Ex-Googler Marissa Mayer’s first quarter as CEO of Yahoo! got off to a fair start with solid third-quarter 2012 results that saw revenues come in at US$1.2bn, down 1pc on the previous year.

Revenue excluding traffic acquisition costs was US$1,089m for the third quarter of 2012, a 2pc increase compared to the third quarter of 2011.

On a GAAP (general accounting principles) basis, income from operations decreased 14pc to US$152m in the third quarter of 2012, compared to US$177m in the third quarter of 2011.

“Yahoo! had a solid third quarter, and we are encouraged by the stabilisation in search and display revenue,” said Mayer.

“We’re taking important steps to position Yahoo! for long-term success, and we’re confident that our focus on quality and improving the user experience will drive increased value for our advertisers, partners and shareholders.”

Yahoo! is seen by many as one of the first born on the internet companies and whose legacy was allowed to peter out due to bad management decisions (and indecision) that allowed others, namely Google, to surpass it in terms of innovation.

While Mayer may have her hands full turning the company around – she’ll have to decide is it a content company or a core technology company – she has plenty to work with.

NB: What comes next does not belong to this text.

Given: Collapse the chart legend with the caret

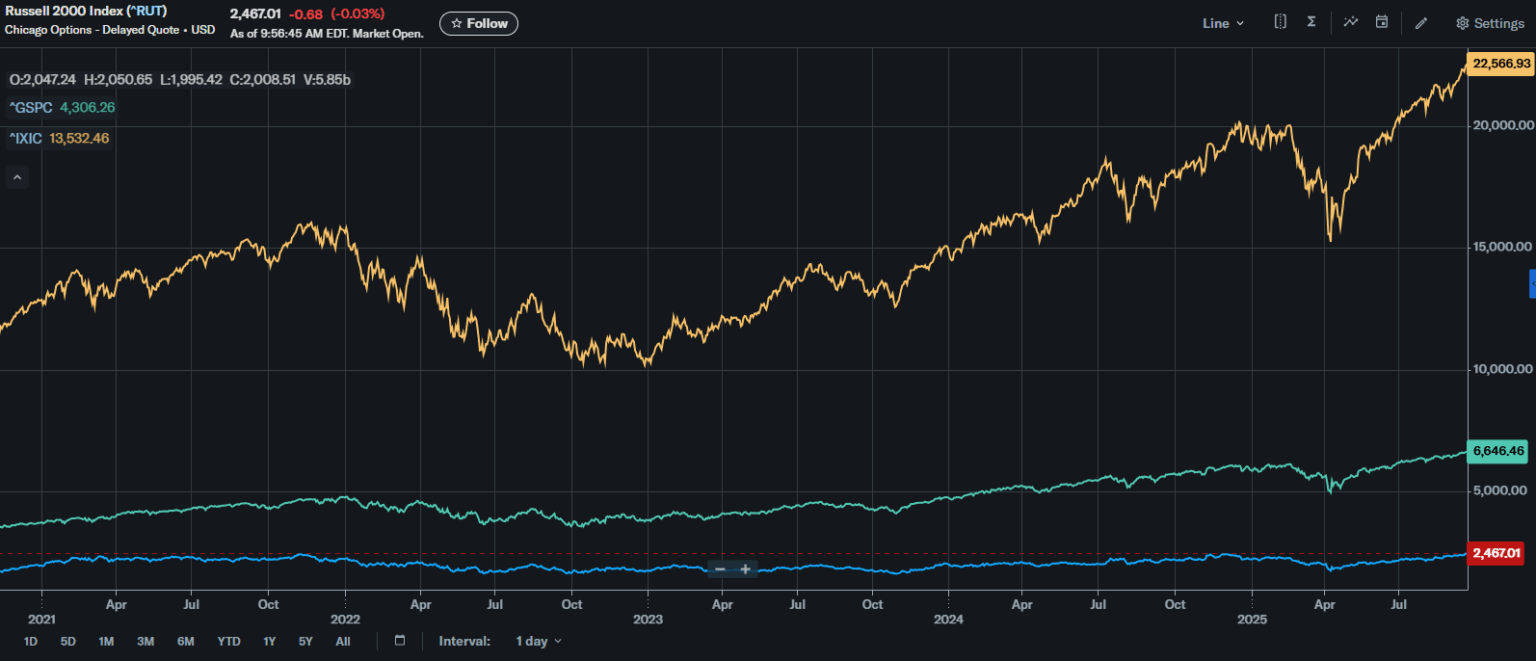Looking at the screenshot, I should 17,177.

During the third quarter, new immersive experiences launched across PC, mobile, tablet and various connected devices resulted in more than 3bn page views during the 2012 London Games.

The company launched IntoNow 3.0, a new mobile and connected device technology that allows users to connect with friends while watching TV – the number of TV shows tagged is up 80pc year-on-year.

Also during the quarter, Yahoo! closed the initial stage of its share repurchase agreement with Alibaba, receiving pre-tax proceeds valued at US$7.6bn.

If Mayer succeeds in establishing a sense of common purpose at Yahoo!, she has the opportunity to make the company a leader again.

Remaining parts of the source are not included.